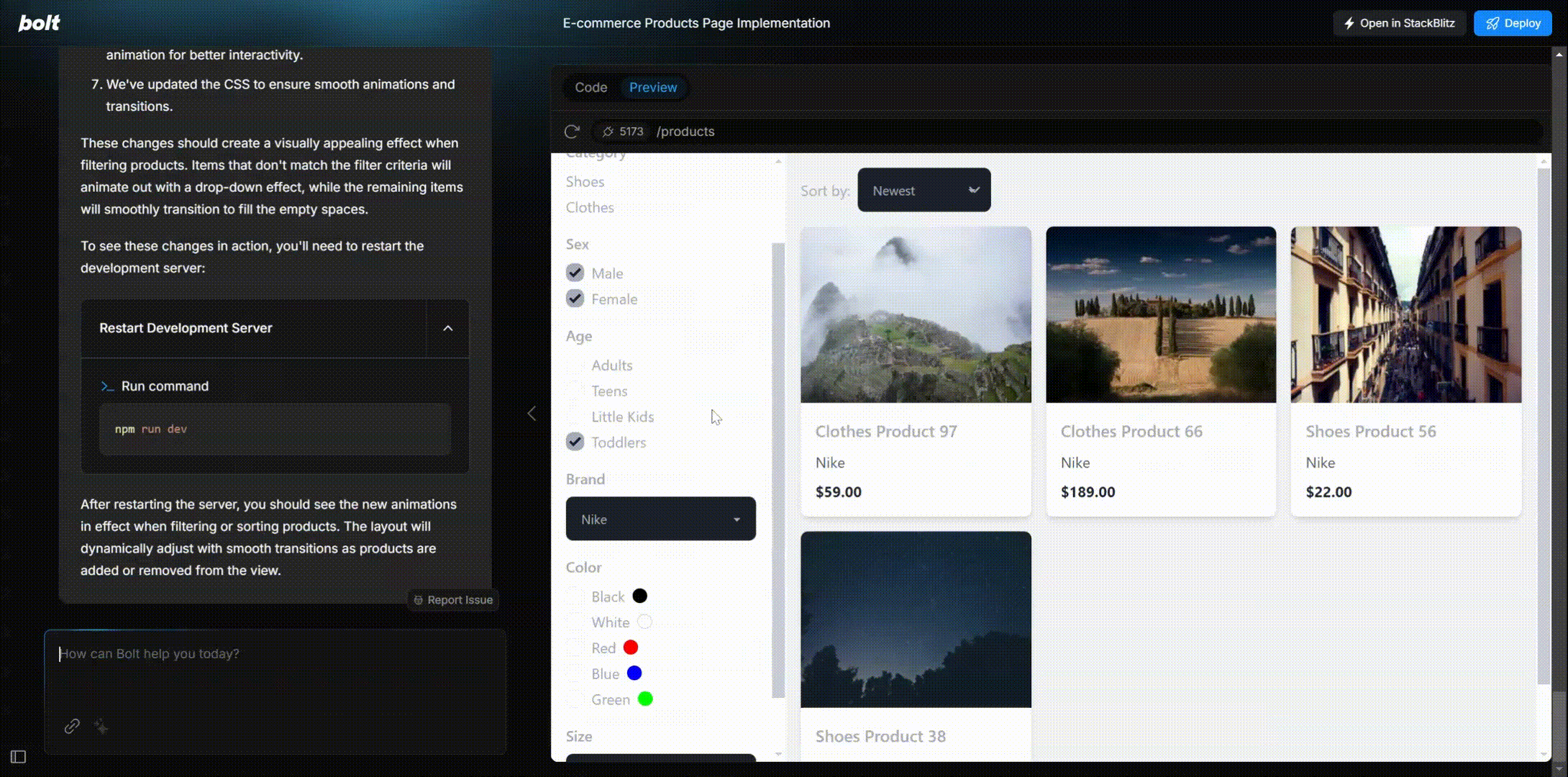Screen dimensions: 1568x777
Task: Switch to the Code tab
Action: pyautogui.click(x=591, y=87)
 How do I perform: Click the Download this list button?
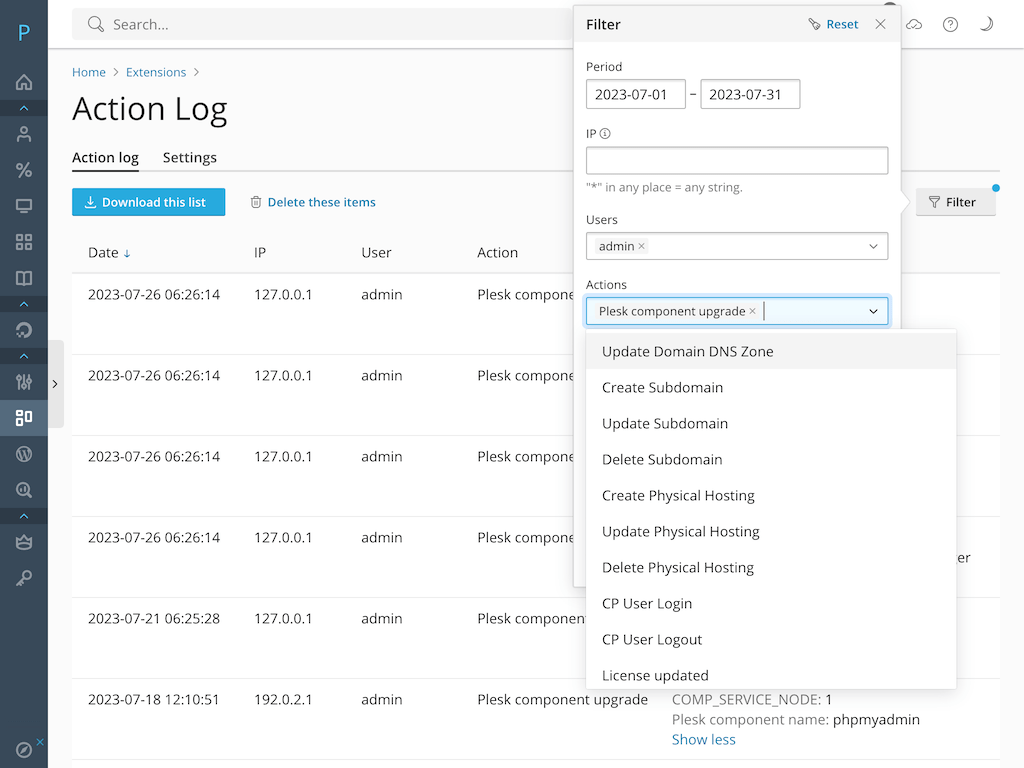[x=148, y=201]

◇ ◇ ◇

Exercise details
Could you express the text of the rows above as a JSON list of strings, one string per line, with blank lines and the pictures left out?

The result
[
  "Screen dimensions: 1568x777",
  "Task: Switch to the Code tab",
  "Action: pyautogui.click(x=591, y=87)",
  " How do I perform: Click the Download this list button?",
  "[x=148, y=201]"
]